Extract every line of the material below and reproduce it faithfully.

Raw data Block Start

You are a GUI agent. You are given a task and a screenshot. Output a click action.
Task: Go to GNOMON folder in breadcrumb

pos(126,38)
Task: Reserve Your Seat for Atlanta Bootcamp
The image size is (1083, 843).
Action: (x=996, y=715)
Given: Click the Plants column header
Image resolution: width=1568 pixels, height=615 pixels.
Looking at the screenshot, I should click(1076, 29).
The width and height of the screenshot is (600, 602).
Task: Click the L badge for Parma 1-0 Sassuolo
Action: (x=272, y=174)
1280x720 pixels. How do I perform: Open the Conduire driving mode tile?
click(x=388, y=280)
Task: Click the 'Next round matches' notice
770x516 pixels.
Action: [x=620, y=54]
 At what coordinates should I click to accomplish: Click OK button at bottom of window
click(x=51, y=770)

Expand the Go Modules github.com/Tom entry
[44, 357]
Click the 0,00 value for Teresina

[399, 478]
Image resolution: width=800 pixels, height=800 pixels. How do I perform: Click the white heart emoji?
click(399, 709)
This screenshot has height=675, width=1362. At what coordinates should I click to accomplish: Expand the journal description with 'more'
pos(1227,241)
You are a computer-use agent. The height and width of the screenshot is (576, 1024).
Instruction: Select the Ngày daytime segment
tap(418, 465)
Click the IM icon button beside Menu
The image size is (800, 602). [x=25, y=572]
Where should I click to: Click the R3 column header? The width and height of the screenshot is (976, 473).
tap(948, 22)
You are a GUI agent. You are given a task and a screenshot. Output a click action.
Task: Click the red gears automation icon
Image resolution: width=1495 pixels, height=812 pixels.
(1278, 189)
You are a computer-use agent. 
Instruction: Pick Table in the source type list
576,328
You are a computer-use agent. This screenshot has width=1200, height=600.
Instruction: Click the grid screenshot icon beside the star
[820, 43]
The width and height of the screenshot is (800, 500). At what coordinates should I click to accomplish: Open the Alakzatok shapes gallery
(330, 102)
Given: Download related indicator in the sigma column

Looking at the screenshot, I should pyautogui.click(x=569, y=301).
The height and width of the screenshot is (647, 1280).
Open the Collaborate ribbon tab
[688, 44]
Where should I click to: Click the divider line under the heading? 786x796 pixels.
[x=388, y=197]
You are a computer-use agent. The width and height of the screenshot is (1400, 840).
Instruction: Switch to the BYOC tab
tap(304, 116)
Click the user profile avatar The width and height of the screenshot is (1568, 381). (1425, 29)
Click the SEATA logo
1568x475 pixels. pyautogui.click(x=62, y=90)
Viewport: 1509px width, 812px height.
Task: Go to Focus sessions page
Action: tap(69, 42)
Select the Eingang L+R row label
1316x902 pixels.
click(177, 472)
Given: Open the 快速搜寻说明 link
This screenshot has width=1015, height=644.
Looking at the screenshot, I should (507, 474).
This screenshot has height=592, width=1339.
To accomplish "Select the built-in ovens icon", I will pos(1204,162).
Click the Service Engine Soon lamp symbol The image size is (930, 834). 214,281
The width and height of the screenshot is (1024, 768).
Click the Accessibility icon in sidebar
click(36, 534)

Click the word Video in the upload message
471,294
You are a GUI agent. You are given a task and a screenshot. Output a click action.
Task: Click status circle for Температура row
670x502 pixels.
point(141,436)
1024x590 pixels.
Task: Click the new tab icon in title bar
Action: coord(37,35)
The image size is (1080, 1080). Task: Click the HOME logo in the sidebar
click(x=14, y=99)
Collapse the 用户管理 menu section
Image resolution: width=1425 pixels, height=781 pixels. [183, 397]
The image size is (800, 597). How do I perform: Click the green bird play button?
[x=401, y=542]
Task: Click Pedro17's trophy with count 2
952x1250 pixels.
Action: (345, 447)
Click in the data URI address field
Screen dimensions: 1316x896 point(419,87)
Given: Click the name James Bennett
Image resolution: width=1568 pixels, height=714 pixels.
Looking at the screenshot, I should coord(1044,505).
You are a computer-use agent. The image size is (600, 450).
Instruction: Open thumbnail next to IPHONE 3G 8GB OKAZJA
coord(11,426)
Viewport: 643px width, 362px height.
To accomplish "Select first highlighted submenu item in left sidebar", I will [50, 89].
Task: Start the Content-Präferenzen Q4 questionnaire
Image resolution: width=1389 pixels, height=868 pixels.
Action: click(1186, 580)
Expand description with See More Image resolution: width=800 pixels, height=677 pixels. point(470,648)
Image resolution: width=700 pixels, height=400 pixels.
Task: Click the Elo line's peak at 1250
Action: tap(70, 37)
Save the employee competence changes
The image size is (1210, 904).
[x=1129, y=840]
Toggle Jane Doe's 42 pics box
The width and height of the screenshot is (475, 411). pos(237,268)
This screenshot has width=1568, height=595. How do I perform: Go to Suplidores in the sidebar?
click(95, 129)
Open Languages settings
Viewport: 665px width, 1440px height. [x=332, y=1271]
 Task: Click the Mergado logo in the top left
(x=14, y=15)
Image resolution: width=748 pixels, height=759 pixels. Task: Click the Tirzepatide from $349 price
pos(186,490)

Raw data Block End

* Result below *
You are a GUI agent. You are given a task and a screenshot. Output a click action.
Task: Go to GNOMON folder in breadcrumb

pos(126,38)
Task: Reserve Your Seat for Atlanta Bootcamp
The image size is (1083, 843).
Action: (x=996, y=715)
Given: Click the Plants column header
Image resolution: width=1568 pixels, height=615 pixels.
Looking at the screenshot, I should click(1076, 29).
The width and height of the screenshot is (600, 602).
Task: Click the L badge for Parma 1-0 Sassuolo
Action: (x=272, y=174)
1280x720 pixels. How do I perform: Open the Conduire driving mode tile?
click(x=388, y=280)
Task: Click the 'Next round matches' notice
770x516 pixels.
Action: [x=620, y=54]
 At what coordinates should I click to accomplish: Click OK button at bottom of window
click(x=51, y=770)

Expand the Go Modules github.com/Tom entry
[44, 357]
Click the 0,00 value for Teresina

[399, 478]
Image resolution: width=800 pixels, height=800 pixels. How do I perform: Click the white heart emoji?
click(399, 709)
This screenshot has height=675, width=1362. At what coordinates should I click to accomplish: Expand the journal description with 'more'
pos(1227,241)
You are a computer-use agent. The height and width of the screenshot is (576, 1024).
Instruction: Select the Ngày daytime segment
tap(418, 465)
Click the IM icon button beside Menu
The image size is (800, 602). [x=25, y=572]
Where should I click to: Click the R3 column header? The width and height of the screenshot is (976, 473).
tap(948, 22)
You are a GUI agent. You are given a task and a screenshot. Output a click action.
Task: Click the red gears automation icon
Image resolution: width=1495 pixels, height=812 pixels.
(1278, 189)
You are a computer-use agent. 
Instruction: Pick Table in the source type list
576,328
You are a computer-use agent. This screenshot has width=1200, height=600.
Instruction: Click the grid screenshot icon beside the star
[820, 43]
The width and height of the screenshot is (800, 500). At what coordinates should I click to accomplish: Open the Alakzatok shapes gallery
(330, 102)
Given: Download related indicator in the sigma column

Looking at the screenshot, I should pyautogui.click(x=569, y=301).
The height and width of the screenshot is (647, 1280).
Open the Collaborate ribbon tab
[688, 44]
Where should I click to: Click the divider line under the heading? 786x796 pixels.
[x=388, y=197]
You are a computer-use agent. The width and height of the screenshot is (1400, 840).
Instruction: Switch to the BYOC tab
tap(304, 116)
Click the user profile avatar The width and height of the screenshot is (1568, 381). (1425, 29)
Click the SEATA logo
1568x475 pixels. pyautogui.click(x=62, y=90)
Viewport: 1509px width, 812px height.
Task: Go to Focus sessions page
Action: tap(69, 42)
Select the Eingang L+R row label
1316x902 pixels.
click(177, 472)
Given: Open the 快速搜寻说明 link
This screenshot has width=1015, height=644.
Looking at the screenshot, I should (507, 474).
This screenshot has height=592, width=1339.
To accomplish "Select the built-in ovens icon", I will pos(1204,162).
Click the Service Engine Soon lamp symbol The image size is (930, 834). 214,281
The width and height of the screenshot is (1024, 768).
Click the Accessibility icon in sidebar
click(36, 534)

Click the word Video in the upload message
471,294
You are a GUI agent. You are given a task and a screenshot. Output a click action.
Task: Click status circle for Температура row
670x502 pixels.
point(141,436)
1024x590 pixels.
Task: Click the new tab icon in title bar
Action: coord(37,35)
The image size is (1080, 1080). Task: Click the HOME logo in the sidebar
click(x=14, y=99)
Collapse the 用户管理 menu section
Image resolution: width=1425 pixels, height=781 pixels. [183, 397]
The image size is (800, 597). How do I perform: Click the green bird play button?
[x=401, y=542]
Task: Click Pedro17's trophy with count 2
952x1250 pixels.
Action: (345, 447)
Click in the data URI address field
Screen dimensions: 1316x896 point(419,87)
Given: Click the name James Bennett
Image resolution: width=1568 pixels, height=714 pixels.
Looking at the screenshot, I should coord(1044,505).
You are a computer-use agent. The image size is (600, 450).
Instruction: Open thumbnail next to IPHONE 3G 8GB OKAZJA
coord(11,426)
Viewport: 643px width, 362px height.
To accomplish "Select first highlighted submenu item in left sidebar", I will [50, 89].
Task: Start the Content-Präferenzen Q4 questionnaire
Image resolution: width=1389 pixels, height=868 pixels.
Action: click(1186, 580)
Expand description with See More Image resolution: width=800 pixels, height=677 pixels. point(470,648)
Image resolution: width=700 pixels, height=400 pixels.
Task: Click the Elo line's peak at 1250
Action: tap(70, 37)
Save the employee competence changes
The image size is (1210, 904).
[x=1129, y=840]
Toggle Jane Doe's 42 pics box
The width and height of the screenshot is (475, 411). pos(237,268)
This screenshot has width=1568, height=595. How do I perform: Go to Suplidores in the sidebar?
click(95, 129)
Open Languages settings
Viewport: 665px width, 1440px height. [x=332, y=1271]
 Task: Click the Mergado logo in the top left
(x=14, y=15)
Image resolution: width=748 pixels, height=759 pixels. Task: Click the Tirzepatide from $349 price
pos(186,490)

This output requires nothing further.